China is developing a new supercomputer designed to be “a prototype of an exascale computer.” Although the country is not expected to the field its first exascale machine until 2020, the prototype is scheduled to boot up before the end of this year. Most likely, the system in question is the infamous Tianhe-2A supercomputer.
The disclosure of the prototype comes courtesy of a Xinhua news report, which quotes Zhang Ting, an application engineer at the National Supercomputer Center in Tianjin. The report doesn’t offer any details on the nature of the upcoming system, but considering that Zhang works for the same organization that hosts the Tianhe (Milkway) supercomputers, it stands to reason he’s talking about Tianhe-2A, the long-overdue sequel to Tianhe-2.
Tianhe-2 is a 55-petaflop (peak) system that captured the number one spot on the TOP500 list in 2013 and currently resides at number two. It relies on Intel’s “Knights Corner” Xeon Phi coprocessors for the majority of those flops, and the original plan was to upgrade the system with the more powerful “Knights Landing” Xeon Phi chips once they became available. The goal was to roughly double the floppage and field the world’s first 100-petaflop-plus supercomputer in 2016.
In the interim though, the US government slapped an export embargo on these Xeon Phi chips for such purposes.
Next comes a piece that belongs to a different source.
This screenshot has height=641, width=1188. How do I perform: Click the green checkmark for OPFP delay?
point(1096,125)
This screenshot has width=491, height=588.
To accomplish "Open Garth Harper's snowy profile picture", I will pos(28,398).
The Tianhe line is developed by the National University of Defense Technology (NUDT) and the US suspects that its systems are being used to research and develop nuclear weaponry.
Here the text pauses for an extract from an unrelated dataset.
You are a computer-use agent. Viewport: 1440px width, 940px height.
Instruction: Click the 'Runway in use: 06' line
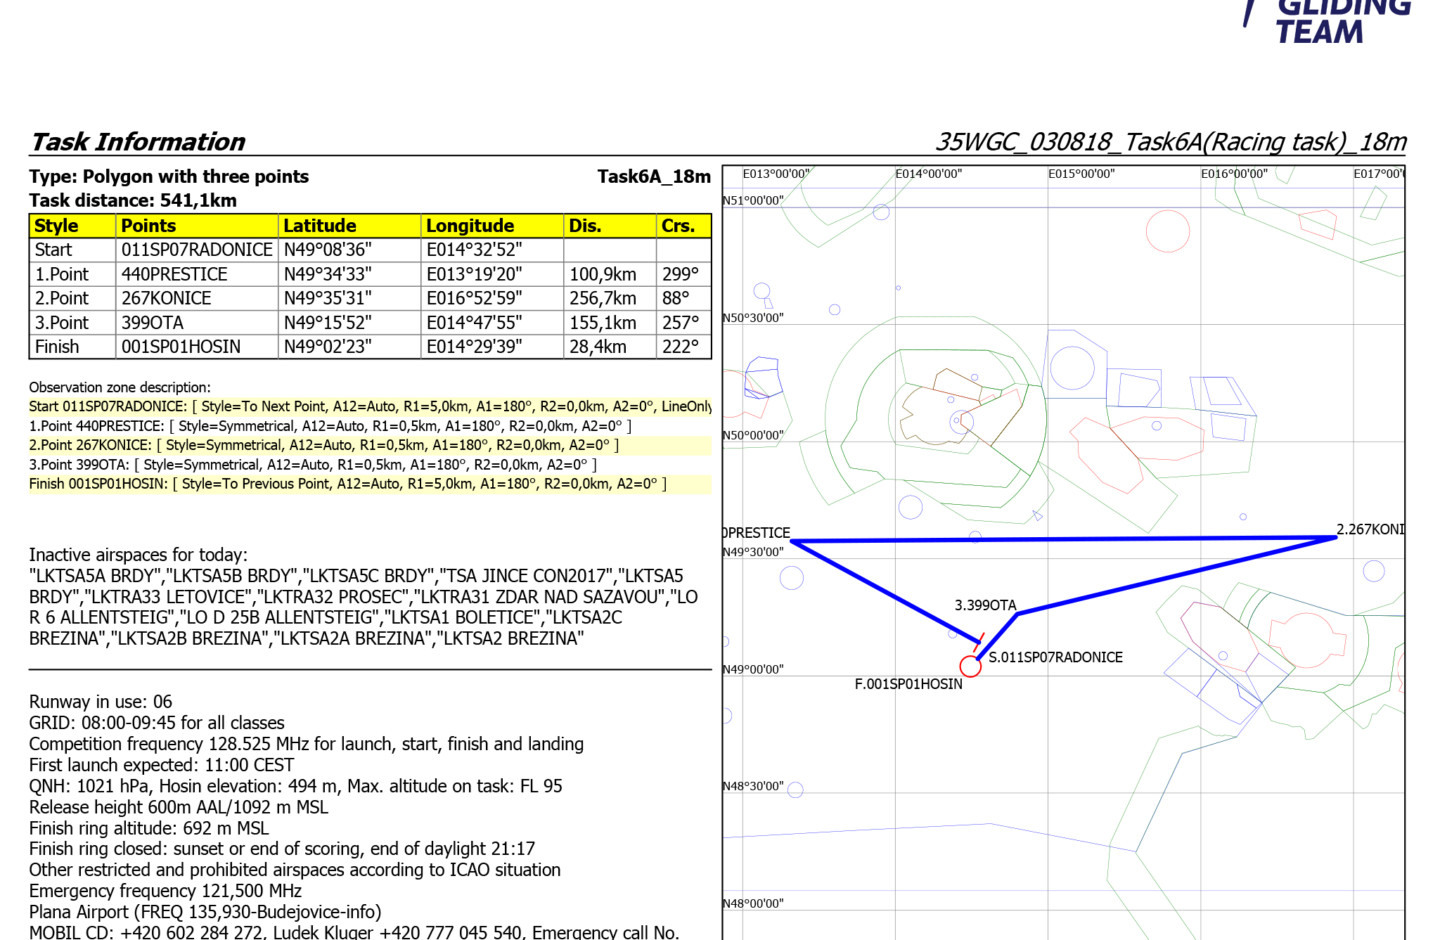pyautogui.click(x=100, y=702)
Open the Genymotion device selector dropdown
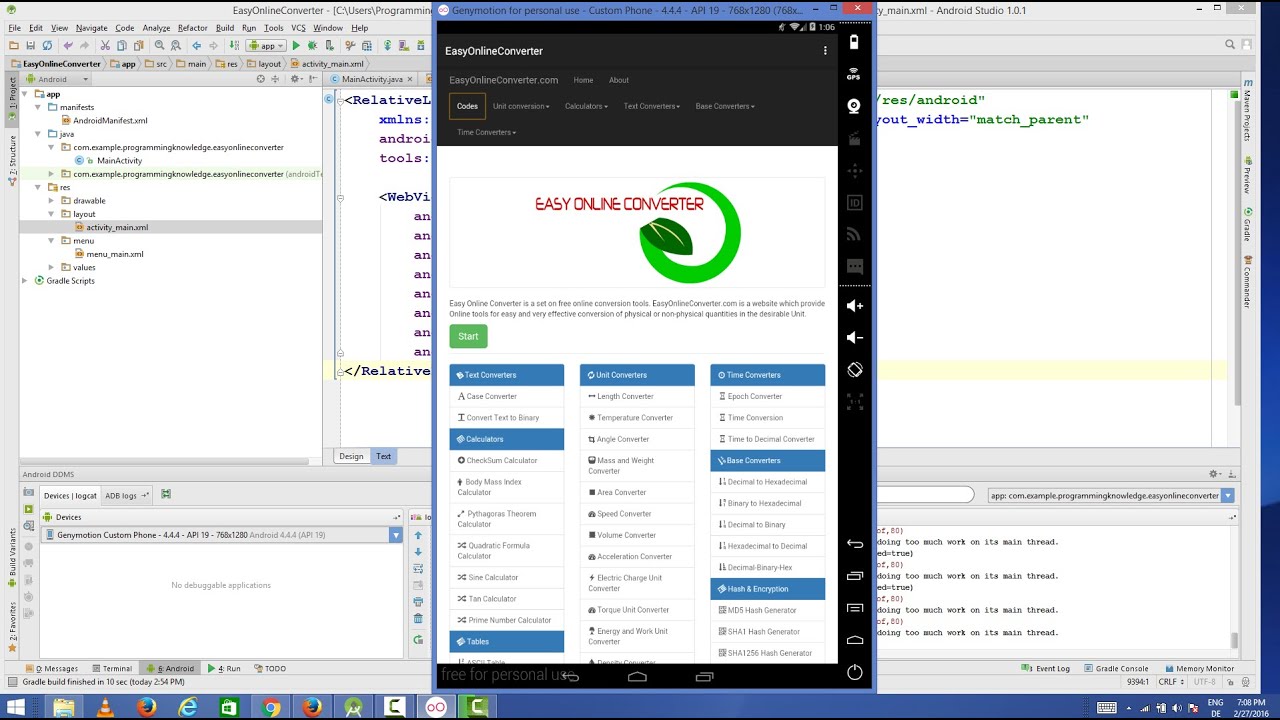The height and width of the screenshot is (720, 1280). coord(396,535)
All of which led to the acceleration of China’s indigenous chip-making efforts. The most visible payoff of those efforts is TaihuLight, the current top-ranked system on the TOP500. TaihuLight is a 125-petaflop (peak) supercomputer that is powered exclusively by domestically produced ShenWei 26010 processors.
Tianhe-2A will more than likely not use ShenWei processors. A presentation at ISC High Performance 2015 from NUDT professor Yutong Lu revealed that next Tianhe system will use general-purpose DSP coprocessors, developed in China, to provided much of its compute power. The coprocessor, known as the Matrix2000 GPDSP, is projected to deliver about 2.4 teraflops of double precision performance (4.8 teraflops, single precision) per chip. It will also include support of high bandwidth memory of some sort, although the particulars weren’t specified. That would put it roughly in the same league, performance-wise, as an Intel Knights Landing processor.
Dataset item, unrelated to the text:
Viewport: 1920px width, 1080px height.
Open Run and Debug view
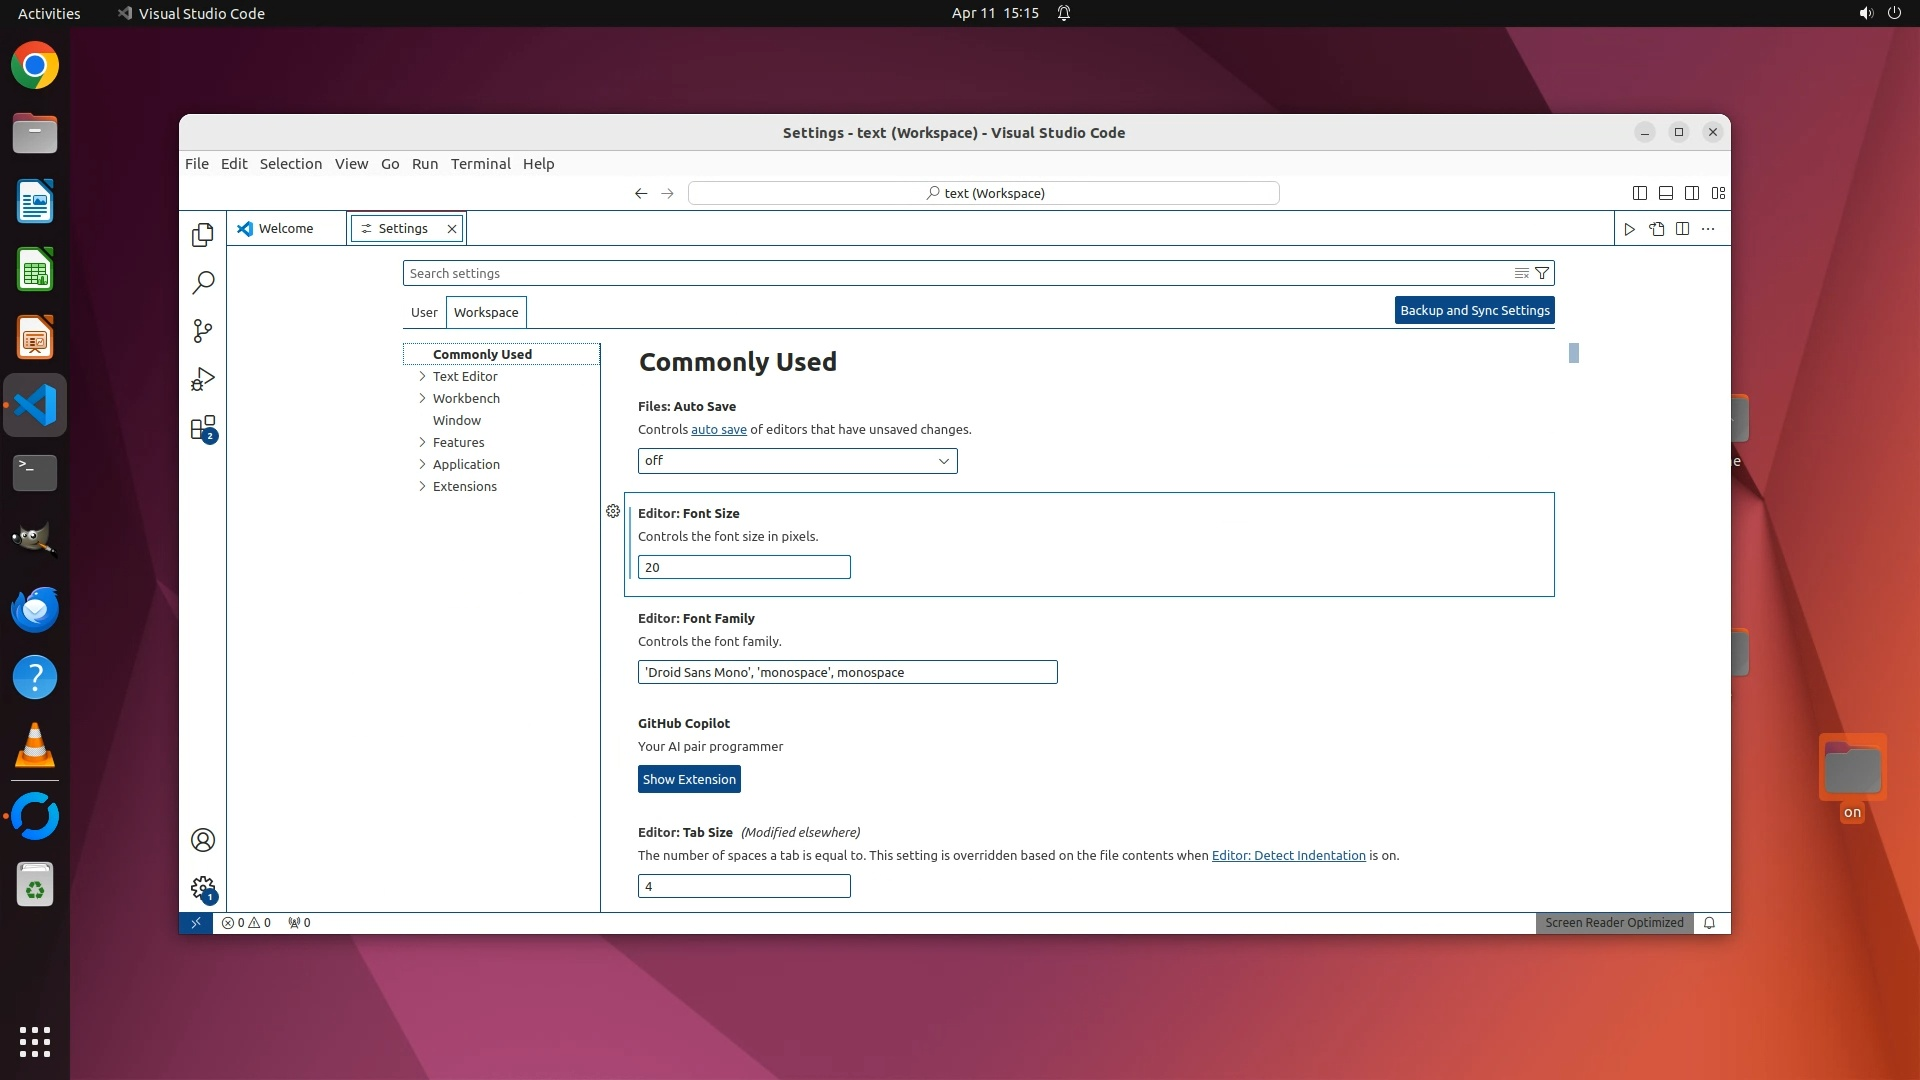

Image: Tiahne-2A status July 2015, Dr. Yutong Lu, National University of Defense Technology
However, unlike the Knights Landing device, which can act as a standalone processor, the Matrix2000 GPDSP is strictly a PCIe-based coprocessor, requiring a host CPU to drive it. According to Yutong’s ISC 2015 presentation, the Tianhe-2A will retain the use of the original Intel Xeon E5-2692 CPUs to act in this role.
Or maybe not. A July 2016 tweet by James Lin, Vice Director of the HPC Center at Shanghai Jiao Tong University, claimed that the NUDT pre-exascale system to be hosted at the National Supercomputing Center of Tianjin would employ an ARM processor. And there just so happens to be a 64-bit ARM implementation under development in China: the Phytium. The latest iteration of this design is the Phytium FT2000/64 processor, which we reported on back in August when it was announced at Hot Chips 2016.
In a nutshell, the FT2000/64 is a 64-core ARM CPU that is purported to deliver 512 gigaflops running full tilt. Conveniently, the chip provides a couple of PCIe x16 interfaces if one needed to, for example, hook up a high-performance accelerator or two. In fact, a dual-socket FT2000/64 server equipped with two Matrix2000 GPDSP would provide the 6 teraflops of performance specified for a Tianhe-2A node.
In the US, all the known pre-exascale system, exemplified by the three Department of Energy’s CORAL supercomputers, will be powered by x86, Power, and GPU silicon. The Summit and Sierra systems will be equipped with IBM Power9 CPUs and NVIDIA Volta GPUs, while the Aurora system will be based on the next generation Intel Xeon Phi processors. Summit and Sierra are scheduled to be installed before the end of the year, while Aurora is slated for deployment in 2018. All are expected to top 100 petaflops. In fact, Summit could reach as high as 300 petaflops and Aurora could hit 450 petaflops.
That may motivate the Chinese to transform Tianhe-2A into a much larger machine than originally planned, especially given the propensity of the government there to retain its number one status on the TOP500 list. (The last time the top-ranked system was not a Chinese supercomputer was 2012.) If so, the next 12 months of top tier deployments should prove to be an interesting competition, not just to see who can eke out the most petaflops, but which technologies are going to shape the next era of supercomputing.